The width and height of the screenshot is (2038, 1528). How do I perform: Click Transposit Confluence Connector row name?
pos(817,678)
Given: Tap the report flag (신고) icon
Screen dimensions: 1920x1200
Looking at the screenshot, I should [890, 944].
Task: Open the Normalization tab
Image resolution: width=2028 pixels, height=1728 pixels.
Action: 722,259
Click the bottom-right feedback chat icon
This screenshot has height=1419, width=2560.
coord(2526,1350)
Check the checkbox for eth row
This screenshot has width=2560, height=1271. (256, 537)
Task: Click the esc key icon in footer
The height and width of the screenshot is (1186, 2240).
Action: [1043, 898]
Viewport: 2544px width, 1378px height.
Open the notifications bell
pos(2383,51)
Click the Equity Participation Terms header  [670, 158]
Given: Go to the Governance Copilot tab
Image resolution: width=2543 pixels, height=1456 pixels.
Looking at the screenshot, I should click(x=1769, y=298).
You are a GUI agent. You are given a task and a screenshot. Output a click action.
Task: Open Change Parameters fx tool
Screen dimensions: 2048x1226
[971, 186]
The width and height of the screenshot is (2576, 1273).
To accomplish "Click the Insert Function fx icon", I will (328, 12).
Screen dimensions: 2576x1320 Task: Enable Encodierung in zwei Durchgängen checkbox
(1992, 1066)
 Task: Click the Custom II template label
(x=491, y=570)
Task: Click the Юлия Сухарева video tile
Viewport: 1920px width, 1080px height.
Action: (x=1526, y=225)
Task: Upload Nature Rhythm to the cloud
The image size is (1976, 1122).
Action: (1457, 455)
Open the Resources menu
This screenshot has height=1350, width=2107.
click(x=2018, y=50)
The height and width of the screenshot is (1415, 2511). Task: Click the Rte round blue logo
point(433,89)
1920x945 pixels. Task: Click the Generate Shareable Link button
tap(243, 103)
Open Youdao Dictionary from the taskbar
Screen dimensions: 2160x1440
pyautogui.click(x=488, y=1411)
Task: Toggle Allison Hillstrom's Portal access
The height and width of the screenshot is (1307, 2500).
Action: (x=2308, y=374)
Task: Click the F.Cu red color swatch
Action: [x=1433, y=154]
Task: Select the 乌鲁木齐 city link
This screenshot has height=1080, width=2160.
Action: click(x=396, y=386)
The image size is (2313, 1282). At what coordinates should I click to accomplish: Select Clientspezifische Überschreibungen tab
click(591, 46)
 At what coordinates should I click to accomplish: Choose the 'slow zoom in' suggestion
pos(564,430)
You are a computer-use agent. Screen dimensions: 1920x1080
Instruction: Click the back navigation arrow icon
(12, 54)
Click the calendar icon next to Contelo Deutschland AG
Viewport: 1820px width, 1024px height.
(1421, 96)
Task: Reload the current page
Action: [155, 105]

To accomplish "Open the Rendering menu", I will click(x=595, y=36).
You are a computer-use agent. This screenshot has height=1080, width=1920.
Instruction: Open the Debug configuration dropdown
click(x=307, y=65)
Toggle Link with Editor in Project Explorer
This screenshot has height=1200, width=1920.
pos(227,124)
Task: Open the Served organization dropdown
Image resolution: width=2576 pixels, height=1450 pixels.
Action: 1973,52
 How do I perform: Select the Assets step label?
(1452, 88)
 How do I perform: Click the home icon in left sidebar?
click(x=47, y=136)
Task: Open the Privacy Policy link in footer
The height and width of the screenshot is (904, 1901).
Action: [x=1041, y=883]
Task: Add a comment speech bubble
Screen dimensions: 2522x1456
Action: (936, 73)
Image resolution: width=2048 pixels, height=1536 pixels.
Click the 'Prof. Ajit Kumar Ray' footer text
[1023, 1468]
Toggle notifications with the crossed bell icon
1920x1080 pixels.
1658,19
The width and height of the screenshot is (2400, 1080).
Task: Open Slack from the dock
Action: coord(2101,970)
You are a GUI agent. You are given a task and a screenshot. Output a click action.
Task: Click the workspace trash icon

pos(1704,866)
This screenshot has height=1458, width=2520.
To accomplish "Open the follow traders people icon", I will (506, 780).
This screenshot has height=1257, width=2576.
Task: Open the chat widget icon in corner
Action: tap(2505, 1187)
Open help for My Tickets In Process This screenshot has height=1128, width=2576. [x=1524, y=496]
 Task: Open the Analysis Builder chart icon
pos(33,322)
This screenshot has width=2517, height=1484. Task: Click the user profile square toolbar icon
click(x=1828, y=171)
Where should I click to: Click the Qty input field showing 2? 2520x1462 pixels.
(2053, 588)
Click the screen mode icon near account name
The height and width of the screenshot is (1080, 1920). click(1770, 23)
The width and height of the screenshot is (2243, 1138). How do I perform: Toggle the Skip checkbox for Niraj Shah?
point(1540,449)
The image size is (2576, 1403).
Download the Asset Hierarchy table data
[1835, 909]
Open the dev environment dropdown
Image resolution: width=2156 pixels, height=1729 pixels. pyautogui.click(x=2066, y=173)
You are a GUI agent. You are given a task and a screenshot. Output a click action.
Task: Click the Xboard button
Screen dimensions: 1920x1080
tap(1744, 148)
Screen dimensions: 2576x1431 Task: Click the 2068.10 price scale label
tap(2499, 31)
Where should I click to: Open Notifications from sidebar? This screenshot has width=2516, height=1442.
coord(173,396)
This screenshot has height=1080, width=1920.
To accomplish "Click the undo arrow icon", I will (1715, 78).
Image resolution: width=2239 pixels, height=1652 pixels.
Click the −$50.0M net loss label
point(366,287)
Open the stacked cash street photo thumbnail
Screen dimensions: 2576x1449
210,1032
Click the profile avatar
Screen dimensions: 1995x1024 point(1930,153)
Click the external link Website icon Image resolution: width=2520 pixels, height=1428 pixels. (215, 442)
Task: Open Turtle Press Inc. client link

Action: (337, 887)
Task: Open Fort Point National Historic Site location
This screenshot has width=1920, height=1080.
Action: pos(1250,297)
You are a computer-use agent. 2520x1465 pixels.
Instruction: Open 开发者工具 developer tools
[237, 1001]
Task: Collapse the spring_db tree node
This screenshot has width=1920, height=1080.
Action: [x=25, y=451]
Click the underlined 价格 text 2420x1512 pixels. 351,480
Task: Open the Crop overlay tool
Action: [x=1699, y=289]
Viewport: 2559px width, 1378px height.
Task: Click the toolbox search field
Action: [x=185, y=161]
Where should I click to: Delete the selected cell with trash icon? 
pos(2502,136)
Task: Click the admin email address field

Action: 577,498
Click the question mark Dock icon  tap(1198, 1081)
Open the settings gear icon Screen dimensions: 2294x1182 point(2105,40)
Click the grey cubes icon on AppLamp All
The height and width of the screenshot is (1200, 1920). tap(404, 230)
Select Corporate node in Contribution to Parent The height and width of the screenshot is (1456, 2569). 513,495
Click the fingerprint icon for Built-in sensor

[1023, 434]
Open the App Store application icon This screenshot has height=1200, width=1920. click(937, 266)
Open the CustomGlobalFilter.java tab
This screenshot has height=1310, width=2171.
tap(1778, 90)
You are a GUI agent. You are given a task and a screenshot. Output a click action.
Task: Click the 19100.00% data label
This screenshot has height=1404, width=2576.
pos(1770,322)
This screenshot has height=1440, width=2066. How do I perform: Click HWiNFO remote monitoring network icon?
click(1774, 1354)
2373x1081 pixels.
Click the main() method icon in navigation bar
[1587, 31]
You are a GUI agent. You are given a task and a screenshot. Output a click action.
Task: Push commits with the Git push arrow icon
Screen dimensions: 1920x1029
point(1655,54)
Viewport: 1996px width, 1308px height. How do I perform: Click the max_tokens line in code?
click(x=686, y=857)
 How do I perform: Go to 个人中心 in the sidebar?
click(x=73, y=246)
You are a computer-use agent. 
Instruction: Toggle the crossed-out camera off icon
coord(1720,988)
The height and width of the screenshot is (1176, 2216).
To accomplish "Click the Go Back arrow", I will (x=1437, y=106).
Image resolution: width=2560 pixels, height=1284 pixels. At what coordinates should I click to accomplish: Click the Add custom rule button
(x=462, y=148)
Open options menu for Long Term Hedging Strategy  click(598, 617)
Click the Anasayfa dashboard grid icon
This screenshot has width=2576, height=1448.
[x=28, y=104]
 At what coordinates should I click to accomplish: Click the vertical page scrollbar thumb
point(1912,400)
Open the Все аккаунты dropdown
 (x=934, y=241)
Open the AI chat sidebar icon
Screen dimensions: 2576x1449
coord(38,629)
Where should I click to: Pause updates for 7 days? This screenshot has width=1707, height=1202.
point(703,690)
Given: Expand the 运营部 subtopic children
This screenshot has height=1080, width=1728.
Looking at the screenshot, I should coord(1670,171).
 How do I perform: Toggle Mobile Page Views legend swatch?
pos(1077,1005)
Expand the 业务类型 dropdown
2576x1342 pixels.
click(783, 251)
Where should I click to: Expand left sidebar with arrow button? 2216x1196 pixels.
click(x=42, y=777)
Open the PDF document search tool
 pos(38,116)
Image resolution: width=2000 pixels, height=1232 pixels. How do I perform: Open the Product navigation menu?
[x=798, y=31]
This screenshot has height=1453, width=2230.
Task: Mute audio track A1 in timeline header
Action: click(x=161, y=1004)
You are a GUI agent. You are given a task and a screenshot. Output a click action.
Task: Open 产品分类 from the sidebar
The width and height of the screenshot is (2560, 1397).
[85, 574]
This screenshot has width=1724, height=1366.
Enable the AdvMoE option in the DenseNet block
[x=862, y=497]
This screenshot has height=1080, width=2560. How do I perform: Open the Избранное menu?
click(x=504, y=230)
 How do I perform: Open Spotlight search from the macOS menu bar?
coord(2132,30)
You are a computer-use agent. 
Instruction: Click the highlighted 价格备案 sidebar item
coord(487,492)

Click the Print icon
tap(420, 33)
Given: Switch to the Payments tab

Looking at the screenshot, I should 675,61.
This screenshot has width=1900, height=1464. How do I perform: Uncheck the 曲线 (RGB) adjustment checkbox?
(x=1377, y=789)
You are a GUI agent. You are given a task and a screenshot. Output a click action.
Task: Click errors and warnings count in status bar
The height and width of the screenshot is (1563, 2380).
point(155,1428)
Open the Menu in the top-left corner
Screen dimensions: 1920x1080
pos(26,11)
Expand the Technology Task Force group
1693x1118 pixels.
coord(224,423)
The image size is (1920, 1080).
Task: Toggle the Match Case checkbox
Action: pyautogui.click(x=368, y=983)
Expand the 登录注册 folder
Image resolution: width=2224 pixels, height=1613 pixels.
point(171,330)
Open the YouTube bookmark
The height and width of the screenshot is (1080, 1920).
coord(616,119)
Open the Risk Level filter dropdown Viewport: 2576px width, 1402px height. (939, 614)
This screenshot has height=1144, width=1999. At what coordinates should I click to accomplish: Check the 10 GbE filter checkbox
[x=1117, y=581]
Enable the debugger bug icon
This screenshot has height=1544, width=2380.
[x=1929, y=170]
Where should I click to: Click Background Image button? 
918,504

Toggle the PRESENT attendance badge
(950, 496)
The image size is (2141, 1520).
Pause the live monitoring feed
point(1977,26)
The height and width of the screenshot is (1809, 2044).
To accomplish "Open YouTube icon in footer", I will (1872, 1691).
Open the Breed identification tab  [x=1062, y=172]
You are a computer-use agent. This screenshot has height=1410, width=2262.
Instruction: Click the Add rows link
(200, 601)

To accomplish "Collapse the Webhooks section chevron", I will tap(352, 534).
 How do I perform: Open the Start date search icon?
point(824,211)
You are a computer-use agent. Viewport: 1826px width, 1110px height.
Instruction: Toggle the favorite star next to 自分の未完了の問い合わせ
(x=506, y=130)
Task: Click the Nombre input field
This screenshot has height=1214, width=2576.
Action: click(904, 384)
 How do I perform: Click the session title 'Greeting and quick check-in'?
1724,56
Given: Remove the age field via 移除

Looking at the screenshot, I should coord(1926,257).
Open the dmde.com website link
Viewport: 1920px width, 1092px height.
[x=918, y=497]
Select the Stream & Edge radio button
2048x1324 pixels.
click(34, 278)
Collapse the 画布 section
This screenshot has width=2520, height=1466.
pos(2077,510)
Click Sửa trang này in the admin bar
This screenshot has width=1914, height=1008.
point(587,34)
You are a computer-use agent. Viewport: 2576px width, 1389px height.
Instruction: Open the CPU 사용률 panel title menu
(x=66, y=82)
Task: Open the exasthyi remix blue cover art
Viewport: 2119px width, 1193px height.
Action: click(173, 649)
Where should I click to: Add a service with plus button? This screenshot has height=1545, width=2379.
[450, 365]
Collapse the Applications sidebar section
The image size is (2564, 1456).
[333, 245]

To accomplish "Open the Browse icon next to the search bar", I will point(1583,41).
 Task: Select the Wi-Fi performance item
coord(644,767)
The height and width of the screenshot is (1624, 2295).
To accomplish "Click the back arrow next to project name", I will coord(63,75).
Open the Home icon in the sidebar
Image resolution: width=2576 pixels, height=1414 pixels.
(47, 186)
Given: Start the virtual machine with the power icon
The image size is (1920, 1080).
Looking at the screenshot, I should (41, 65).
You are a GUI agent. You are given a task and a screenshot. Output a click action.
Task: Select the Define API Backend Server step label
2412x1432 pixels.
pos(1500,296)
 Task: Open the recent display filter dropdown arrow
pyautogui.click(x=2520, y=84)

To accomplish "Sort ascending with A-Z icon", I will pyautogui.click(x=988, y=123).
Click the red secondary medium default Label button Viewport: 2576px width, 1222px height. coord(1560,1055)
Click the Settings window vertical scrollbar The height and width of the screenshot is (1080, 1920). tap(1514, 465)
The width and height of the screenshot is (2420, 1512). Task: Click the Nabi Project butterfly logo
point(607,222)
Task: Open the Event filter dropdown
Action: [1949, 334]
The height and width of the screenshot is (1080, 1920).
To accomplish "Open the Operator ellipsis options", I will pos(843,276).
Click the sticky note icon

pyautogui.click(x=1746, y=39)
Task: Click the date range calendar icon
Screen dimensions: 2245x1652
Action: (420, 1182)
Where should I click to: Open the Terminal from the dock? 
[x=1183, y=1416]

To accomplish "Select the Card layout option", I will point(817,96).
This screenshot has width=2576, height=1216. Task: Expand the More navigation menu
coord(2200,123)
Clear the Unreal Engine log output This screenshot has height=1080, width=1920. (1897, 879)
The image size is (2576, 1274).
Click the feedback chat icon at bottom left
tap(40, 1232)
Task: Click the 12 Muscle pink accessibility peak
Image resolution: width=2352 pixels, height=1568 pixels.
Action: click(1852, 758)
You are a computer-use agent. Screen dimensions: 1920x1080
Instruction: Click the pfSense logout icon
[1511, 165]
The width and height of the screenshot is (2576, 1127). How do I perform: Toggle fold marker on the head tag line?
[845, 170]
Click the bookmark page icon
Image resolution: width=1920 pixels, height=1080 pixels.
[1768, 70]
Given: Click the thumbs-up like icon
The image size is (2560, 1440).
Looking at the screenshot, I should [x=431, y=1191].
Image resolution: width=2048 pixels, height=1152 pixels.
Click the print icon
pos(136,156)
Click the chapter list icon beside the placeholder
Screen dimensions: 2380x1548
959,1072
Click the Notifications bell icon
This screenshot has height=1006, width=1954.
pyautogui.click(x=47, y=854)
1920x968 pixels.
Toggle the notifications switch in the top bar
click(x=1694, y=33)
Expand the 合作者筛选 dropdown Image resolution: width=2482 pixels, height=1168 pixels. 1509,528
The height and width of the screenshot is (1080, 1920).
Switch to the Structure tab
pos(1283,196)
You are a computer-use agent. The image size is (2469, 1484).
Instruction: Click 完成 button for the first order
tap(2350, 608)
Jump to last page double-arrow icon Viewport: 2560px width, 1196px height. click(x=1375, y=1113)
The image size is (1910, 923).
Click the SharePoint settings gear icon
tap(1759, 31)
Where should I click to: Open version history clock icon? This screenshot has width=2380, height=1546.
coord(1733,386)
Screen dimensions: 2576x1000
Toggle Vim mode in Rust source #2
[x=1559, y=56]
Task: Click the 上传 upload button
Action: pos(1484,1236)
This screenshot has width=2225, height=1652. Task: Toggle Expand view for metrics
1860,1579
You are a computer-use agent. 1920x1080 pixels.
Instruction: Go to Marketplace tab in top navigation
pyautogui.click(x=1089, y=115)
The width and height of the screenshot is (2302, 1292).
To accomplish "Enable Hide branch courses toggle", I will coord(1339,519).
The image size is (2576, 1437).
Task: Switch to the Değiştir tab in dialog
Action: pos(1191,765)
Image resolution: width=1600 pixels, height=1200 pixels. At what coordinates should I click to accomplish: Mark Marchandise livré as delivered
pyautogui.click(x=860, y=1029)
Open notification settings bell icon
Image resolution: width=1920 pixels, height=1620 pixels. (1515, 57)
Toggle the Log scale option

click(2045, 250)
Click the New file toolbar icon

---------------

### Assigned task
Bring together all lines in the records where the word "YouTube" is found.

### Exercise response
Open the YouTube bookmark
To accomplish "Open YouTube icon in footer", I will (1872, 1691).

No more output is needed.